How American Fans Pirated Japanese Cartoons into Careers - oscarhong
http://www.forbes.com/sites/laurenorsini/2015/06/24/how-american-fans-pirated-japanese-cartoons-into-careers/
======
cjslep
I enjoy watching various anime but am by no means into Japanese culture, nor
the American culture that is into Japanese culture. However, when I was first
introduced to anime by a friend (minus Spirited Away) which was Naruto, I was
introduced to the English-subbed versions even though English dubs were
available. After watching a few episodes of listening to Japanese and reading
the subs, I thought it would be a good idea to skip the effort of reading and
watch the English dubbed version instead.

That was a horrible experience. The English dubbed voices seemed to lack
passion or say things in the wrong tones (or just be monotone!). Blue Gender
immediately comes to mind as another painful English dub experience.

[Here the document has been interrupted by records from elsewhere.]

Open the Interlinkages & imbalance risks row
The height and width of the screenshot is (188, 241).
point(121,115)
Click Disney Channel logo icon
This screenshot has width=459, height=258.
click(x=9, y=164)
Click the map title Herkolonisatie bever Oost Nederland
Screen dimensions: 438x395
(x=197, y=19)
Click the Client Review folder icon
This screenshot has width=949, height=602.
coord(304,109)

So, that is how my teenage self wound up pirating a lot of anime: because the
fansubbing was extremely good and I could pick up on Japanese vocal
intonation. I could actually tell what was a joke, and what was anger, instead
of wondering when someone would have feelings at all in their English
monotone!

In the case of Ergo Proxy, the additional notes in the fansubbing really
helped understand the bigger dialogue. Without it I probably would not have
held that particular show in has high of a regard.

The only consistent exception to the poor English dubs has been Miyazaki.
Heck, Liam Neeson was a voice in Ponyo!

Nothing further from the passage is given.